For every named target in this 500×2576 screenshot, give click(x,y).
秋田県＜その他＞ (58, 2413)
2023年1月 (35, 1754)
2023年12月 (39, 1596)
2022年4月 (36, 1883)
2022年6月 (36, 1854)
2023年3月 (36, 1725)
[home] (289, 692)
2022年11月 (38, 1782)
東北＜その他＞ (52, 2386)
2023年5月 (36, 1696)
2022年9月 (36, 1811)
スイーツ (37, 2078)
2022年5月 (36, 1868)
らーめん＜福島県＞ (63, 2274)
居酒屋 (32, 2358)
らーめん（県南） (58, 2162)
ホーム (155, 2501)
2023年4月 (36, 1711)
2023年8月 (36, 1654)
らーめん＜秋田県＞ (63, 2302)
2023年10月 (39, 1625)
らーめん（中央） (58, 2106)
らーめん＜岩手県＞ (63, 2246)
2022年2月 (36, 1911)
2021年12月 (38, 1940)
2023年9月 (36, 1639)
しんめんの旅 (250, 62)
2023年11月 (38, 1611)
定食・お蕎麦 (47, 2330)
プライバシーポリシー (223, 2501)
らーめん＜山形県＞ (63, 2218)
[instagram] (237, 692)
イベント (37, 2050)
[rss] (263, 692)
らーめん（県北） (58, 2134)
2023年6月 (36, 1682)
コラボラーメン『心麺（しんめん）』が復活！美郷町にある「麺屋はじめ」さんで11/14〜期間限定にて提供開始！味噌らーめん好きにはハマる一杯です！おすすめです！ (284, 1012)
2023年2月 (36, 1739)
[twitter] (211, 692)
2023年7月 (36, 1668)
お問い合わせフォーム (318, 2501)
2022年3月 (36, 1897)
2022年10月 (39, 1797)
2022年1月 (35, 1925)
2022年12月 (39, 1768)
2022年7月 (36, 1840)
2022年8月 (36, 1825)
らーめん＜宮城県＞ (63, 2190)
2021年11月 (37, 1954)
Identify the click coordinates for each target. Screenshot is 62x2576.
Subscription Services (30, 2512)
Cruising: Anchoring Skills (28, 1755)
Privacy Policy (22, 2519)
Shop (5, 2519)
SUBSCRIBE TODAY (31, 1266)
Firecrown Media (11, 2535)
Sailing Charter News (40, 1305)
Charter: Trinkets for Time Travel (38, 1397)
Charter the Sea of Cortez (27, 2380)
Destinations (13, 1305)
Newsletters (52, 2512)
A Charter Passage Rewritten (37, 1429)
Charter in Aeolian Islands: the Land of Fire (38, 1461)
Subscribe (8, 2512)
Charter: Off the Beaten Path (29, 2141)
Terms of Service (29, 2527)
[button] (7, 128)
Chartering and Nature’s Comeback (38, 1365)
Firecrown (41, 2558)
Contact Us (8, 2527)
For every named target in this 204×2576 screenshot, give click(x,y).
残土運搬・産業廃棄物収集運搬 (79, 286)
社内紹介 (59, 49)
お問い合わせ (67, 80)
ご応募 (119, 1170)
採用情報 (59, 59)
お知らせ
※
### Your objective
Output, from the data above, the lines from the line with "2022年2月 (36, 1911)" to the line with "Newsletters (52, 2512)" exactly as they stand, both ends included and nothing else.

### Result for this exercise
2022年2月 (36, 1911)
2021年12月 (38, 1940)
2023年9月 (36, 1639)
しんめんの旅 (250, 62)
2023年11月 (38, 1611)
定食・お蕎麦 (47, 2330)
プライバシーポリシー (223, 2501)
らーめん＜山形県＞ (63, 2218)
[instagram] (237, 692)
イベント (37, 2050)
[rss] (263, 692)
らーめん（県北） (58, 2134)
2023年6月 (36, 1682)
コラボラーメン『心麺（しんめん）』が復活！美郷町にある「麺屋はじめ」さんで11/14〜期間限定にて提供開始！味噌らーめん好きにはハマる一杯です！おすすめです！ (284, 1012)
2023年2月 (36, 1739)
[twitter] (211, 692)
2023年7月 (36, 1668)
お問い合わせフォーム (318, 2501)
2022年3月 (36, 1897)
2022年10月 (39, 1797)
2022年1月 (35, 1925)
2022年12月 (39, 1768)
2022年7月 (36, 1840)
2022年8月 (36, 1825)
らーめん＜宮城県＞ (63, 2190)
2021年11月 (37, 1954)
Identify the click coordinates for each target. Screenshot is 62x2576.
Subscription Services (30, 2512)
Cruising: Anchoring Skills (28, 1755)
Privacy Policy (22, 2519)
Shop (5, 2519)
SUBSCRIBE TODAY (31, 1266)
Firecrown Media (11, 2535)
Sailing Charter News (40, 1305)
Charter: Trinkets for Time Travel (38, 1397)
Charter the Sea of Cortez (27, 2380)
Destinations (13, 1305)
Newsletters (52, 2512)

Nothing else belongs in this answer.